(Stored records)
════════════════
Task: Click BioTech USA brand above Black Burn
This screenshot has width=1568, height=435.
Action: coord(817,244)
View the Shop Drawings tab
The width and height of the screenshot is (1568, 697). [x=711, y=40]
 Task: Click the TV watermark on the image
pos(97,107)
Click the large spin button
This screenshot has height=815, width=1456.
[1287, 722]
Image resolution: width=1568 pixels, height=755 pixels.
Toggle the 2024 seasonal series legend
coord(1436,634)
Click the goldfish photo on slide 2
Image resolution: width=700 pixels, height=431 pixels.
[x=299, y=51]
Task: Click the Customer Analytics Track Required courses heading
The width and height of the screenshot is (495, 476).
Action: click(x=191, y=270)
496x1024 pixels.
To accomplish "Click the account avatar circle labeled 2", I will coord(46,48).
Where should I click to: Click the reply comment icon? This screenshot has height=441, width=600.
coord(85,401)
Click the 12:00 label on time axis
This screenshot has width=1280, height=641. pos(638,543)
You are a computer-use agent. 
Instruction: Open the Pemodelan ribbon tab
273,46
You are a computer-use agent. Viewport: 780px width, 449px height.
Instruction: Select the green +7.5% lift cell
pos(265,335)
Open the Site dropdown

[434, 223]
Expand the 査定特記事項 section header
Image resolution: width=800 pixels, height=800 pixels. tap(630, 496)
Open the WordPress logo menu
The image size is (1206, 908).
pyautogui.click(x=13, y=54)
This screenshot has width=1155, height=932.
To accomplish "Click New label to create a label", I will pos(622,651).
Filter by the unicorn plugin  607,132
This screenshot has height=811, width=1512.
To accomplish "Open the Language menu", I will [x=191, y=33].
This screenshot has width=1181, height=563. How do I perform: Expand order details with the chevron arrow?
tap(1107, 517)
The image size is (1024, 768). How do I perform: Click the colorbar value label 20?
════════════════
▶ Directions: How many lines of the entries contain the string "computer"? Answer with a number and no other words.

▶ Final answer: 2